I’ve also discussed floor-to-ceiling ads for subway cars. We’ve seen this in the 42nd Street Shuttle, and while these cars are not alway aesthetically pleasing, these types of advertising campaigns exploit available surface space. Some people find them ugly; some find the implementation to be less than ideal; but money is money.
Last week, the MTA unveiled another potential ad campaign in its infancy: Much like buses, the MTA will begin to sell advertising space on subway car exteriors. According to The Post’s Patrick Gallahue, the Shuttle will once again serve as the test for new forms of advertising. Some cars are running Continental Airlines posters to complement the internal ads, and if this campaign is successful, the MTA may look to expand this form of advertising to other train lines.
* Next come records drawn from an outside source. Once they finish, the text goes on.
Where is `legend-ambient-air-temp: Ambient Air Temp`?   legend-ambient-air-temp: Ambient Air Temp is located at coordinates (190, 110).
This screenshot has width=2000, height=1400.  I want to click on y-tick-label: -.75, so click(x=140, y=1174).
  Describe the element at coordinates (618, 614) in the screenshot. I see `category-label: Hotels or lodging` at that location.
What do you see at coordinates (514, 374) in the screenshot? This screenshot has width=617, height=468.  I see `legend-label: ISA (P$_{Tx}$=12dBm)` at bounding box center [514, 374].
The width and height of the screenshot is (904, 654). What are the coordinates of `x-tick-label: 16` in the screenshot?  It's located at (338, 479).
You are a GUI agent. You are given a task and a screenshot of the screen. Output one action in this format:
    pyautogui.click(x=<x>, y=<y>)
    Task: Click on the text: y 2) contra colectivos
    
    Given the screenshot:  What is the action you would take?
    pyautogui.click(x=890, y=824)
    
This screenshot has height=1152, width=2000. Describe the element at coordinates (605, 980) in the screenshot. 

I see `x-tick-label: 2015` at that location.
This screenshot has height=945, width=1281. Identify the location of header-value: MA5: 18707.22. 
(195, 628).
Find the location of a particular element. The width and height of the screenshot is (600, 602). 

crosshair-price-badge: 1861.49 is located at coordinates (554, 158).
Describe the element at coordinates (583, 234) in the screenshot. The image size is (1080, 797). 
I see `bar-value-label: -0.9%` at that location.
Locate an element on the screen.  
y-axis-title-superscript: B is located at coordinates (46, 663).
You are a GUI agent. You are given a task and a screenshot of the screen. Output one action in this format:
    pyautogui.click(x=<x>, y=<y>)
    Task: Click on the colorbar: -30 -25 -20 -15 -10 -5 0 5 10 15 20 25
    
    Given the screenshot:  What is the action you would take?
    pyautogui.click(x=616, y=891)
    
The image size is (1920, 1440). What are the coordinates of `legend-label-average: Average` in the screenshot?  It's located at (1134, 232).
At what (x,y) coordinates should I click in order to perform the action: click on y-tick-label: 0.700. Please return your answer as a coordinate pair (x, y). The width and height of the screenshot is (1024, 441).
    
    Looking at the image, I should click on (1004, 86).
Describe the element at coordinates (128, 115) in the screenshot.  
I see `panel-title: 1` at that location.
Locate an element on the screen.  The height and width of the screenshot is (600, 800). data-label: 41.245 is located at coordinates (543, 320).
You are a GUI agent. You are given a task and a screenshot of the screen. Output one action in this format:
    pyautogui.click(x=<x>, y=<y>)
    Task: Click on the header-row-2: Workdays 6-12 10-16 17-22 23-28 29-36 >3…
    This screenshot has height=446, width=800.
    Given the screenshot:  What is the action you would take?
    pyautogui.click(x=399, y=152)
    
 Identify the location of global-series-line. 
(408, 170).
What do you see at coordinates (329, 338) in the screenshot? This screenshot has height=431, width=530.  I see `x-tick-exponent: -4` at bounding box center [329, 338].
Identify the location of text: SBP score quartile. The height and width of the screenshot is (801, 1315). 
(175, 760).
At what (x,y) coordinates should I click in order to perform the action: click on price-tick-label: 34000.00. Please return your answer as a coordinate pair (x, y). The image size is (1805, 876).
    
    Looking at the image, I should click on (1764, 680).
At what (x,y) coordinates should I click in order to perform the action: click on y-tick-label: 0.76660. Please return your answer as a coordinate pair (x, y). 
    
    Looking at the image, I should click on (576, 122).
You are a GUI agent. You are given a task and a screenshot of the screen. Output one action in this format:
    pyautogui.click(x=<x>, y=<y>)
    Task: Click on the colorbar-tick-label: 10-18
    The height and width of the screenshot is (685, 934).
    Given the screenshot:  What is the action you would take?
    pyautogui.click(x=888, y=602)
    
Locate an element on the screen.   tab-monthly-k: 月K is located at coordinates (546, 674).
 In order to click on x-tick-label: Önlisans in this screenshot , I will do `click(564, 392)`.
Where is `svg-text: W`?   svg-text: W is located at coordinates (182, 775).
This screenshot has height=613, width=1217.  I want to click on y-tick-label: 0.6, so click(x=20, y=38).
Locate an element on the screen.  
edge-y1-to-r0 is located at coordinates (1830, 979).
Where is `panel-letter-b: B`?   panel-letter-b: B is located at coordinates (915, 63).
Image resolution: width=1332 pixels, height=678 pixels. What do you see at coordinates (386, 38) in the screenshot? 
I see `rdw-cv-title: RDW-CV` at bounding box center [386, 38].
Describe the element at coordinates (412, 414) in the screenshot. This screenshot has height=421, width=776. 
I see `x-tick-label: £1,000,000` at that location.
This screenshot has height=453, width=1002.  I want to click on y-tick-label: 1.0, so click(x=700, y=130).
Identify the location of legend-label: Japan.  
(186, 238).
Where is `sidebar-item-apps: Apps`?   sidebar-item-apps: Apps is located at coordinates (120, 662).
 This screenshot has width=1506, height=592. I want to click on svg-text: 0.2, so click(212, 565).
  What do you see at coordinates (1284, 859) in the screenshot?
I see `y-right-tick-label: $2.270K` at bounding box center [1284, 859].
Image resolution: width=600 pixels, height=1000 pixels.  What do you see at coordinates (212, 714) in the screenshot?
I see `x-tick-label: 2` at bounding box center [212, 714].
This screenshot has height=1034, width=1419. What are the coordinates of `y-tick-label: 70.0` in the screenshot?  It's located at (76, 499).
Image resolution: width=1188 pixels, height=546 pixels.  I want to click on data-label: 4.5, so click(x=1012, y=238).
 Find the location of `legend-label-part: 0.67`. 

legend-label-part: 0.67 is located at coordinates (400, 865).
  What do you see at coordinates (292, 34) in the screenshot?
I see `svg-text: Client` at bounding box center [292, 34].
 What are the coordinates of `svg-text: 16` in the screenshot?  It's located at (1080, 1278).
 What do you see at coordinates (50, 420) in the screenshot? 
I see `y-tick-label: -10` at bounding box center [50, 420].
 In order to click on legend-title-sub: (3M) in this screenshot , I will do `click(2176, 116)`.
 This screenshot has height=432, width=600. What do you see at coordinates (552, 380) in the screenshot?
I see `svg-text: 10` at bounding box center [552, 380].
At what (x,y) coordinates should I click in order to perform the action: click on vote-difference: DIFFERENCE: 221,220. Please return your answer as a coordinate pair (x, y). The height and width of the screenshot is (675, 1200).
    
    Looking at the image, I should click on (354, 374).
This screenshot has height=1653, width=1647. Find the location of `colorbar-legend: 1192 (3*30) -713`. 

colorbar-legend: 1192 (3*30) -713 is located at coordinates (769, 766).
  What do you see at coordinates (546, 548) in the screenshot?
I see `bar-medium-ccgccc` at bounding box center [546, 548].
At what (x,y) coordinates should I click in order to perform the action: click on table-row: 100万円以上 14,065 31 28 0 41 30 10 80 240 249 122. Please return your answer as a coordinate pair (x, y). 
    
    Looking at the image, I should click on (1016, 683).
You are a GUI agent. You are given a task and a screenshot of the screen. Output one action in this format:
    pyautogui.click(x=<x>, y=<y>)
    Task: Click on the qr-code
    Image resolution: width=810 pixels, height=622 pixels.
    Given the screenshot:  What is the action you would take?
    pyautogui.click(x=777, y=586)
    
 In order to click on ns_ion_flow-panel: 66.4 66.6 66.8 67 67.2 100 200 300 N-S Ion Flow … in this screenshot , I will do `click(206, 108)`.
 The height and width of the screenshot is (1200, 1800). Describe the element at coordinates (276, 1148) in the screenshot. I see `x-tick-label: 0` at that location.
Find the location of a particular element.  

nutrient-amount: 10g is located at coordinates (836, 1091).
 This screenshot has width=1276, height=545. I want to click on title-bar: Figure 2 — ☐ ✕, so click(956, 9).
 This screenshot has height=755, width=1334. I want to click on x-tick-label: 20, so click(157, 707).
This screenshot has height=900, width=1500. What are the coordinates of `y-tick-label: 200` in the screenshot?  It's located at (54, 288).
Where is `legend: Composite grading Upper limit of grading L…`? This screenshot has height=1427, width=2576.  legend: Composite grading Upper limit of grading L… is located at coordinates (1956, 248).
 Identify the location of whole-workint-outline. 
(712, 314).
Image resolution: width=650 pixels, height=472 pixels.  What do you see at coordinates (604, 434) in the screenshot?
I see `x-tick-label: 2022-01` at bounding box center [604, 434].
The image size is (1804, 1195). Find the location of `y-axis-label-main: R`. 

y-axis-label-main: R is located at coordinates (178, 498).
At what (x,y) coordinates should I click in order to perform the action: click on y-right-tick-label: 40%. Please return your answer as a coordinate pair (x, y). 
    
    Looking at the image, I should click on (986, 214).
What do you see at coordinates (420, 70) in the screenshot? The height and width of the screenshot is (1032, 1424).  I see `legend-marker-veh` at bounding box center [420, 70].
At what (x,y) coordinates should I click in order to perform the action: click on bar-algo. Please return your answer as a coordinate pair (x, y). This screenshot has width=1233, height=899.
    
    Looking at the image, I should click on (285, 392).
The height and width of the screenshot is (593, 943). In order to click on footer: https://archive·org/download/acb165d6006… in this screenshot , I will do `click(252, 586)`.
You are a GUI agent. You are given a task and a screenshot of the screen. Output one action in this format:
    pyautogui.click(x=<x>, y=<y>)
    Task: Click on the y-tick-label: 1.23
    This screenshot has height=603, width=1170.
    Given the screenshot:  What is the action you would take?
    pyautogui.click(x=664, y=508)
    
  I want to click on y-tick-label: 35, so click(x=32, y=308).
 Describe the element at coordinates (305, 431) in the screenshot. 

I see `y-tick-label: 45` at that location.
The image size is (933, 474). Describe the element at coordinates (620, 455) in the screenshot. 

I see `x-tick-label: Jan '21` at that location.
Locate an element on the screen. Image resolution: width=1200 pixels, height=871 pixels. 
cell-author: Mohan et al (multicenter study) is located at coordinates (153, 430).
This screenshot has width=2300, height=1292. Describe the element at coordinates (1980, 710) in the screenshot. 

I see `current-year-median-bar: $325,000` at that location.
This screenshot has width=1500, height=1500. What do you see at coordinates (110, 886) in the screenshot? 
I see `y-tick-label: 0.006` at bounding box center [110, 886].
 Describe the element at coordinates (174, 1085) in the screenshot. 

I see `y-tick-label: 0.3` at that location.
Again, I am all for this type of thinking. If the MTA can capture additional revenue this way, then so be it. If you don’t like it, thank Sheldon Silver and the State Assembly Democrats for derailing congestion pricing. Thank Mayor Bloomberg for his poor PR campaign in support of his PLANYC2030 measures.
Over the last ten years, the MTA has nearly tripled its advertising revenues from $37 million in 1997 to over $105 million in 2007. With purse strings in New York tightening, the agency needs the money anyway it can get it, and outside of a fare hike, advertising is the best route for revenue.